# Cowan Lake Conditions



## VJhooked (Mar 15, 2017)

Is Cowan Lake still froze? Wednesday still had some ice...


----------



## bassmaster1 (Feb 6, 2006)

I went out on the kayak today. Only ice I saw was in the coves by the sailboat club and on that side in general from the wind. The wind blown stuff was broken up and noisy. Surface temp was between 40-41 but did see 39 once.


----------



## VJhooked (Mar 15, 2017)

Thanks for info. I will be heading out in the morning. Also be in a yak...


----------



## bassmaster1 (Feb 6, 2006)

VJhooked said:


> Thanks for info. I will be heading out in the morning. Also be in a yak...

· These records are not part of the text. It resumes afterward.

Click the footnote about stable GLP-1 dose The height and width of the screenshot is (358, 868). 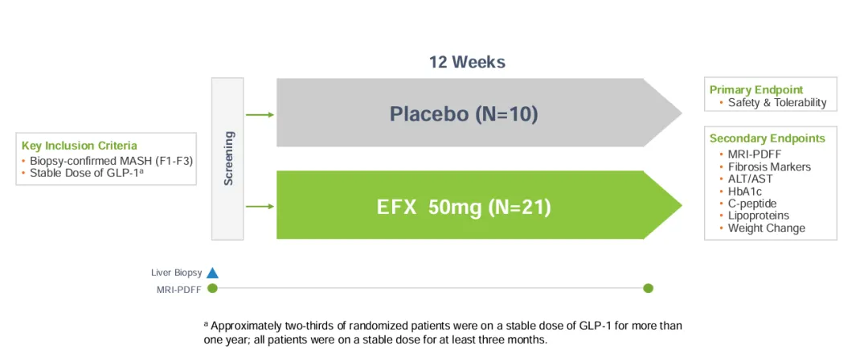pos(443,332)
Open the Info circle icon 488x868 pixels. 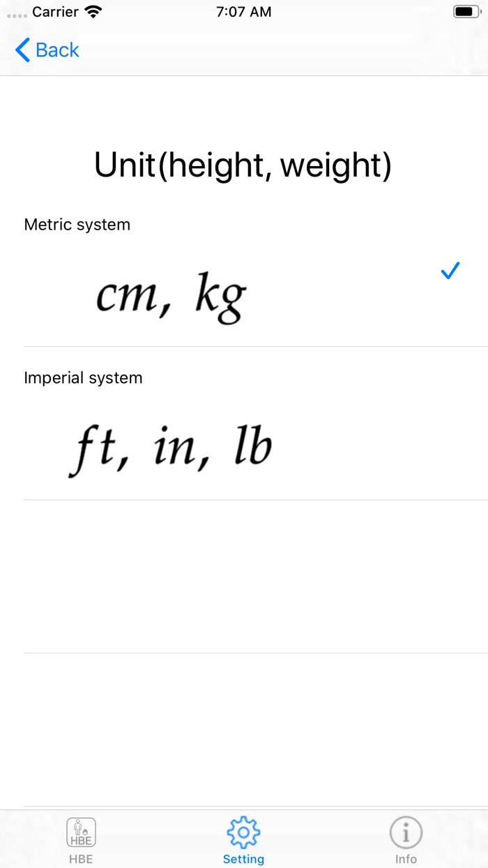(406, 832)
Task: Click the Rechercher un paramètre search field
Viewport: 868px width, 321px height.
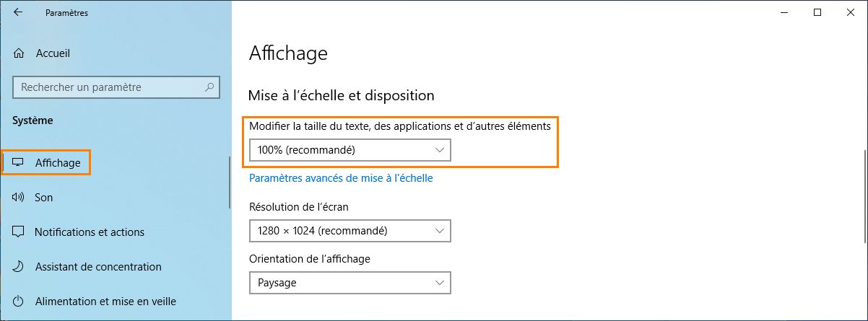Action: point(108,87)
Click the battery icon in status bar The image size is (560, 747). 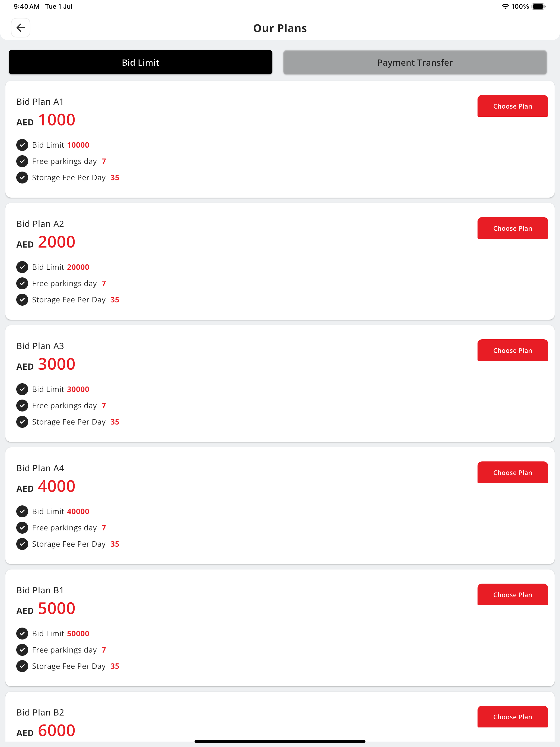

Good luck. I got the bass skunk. Probably should have brought a crappie rod too


----------



## bassmaster1 (Feb 6, 2006)

Does anyone know if the campground launch (north side of the lake) is open? Wanting to bring out my kayak tomorrow but don’t want to waste time going to that ramp if it’s closed.


----------



## Harry1959 (Mar 17, 2011)

I was at the campground ramp today. The lake is still real low and I could not launch my 16.5 foot sea nymph. Would be fine with a kayak


----------



## Harry1959 (Mar 17, 2011)

I went from Cowan to Ceasars and got skunked.....again, really having a tough time catching crappie at CC right now, am open to suggestions through post or pm


----------



## bassmaster1 (Feb 6, 2006)

Thanks Harry. Im going to be targeting bass..expecting a skunk but who knows


----------



## deafoldman (Feb 5, 2020)

Any suggestions for bank fishing crappies, now that water level is coming up?


----------



## Matt Jackson (Apr 21, 2015)

I fished Cowan yesterday and got skunked.


----------



## bassmaster1 (Feb 6, 2006)

Matt Jackson said:


> I fished Cowan yesterday and got skunked.


I was there Friday and it was up a few feet from that. Still looks like chocolate milk


----------



## Harry1959 (Mar 17, 2011)

I stopped by to look today. Up a little and muddy


----------



## deafoldman (Feb 5, 2020)

Anybody catch crappies from shore near the Campground ramp?


----------



## Rooster (Apr 8, 2004)

Cowan is a mud puddle right now, but marina ramp is still open, and you can access the beach picnic area.


----------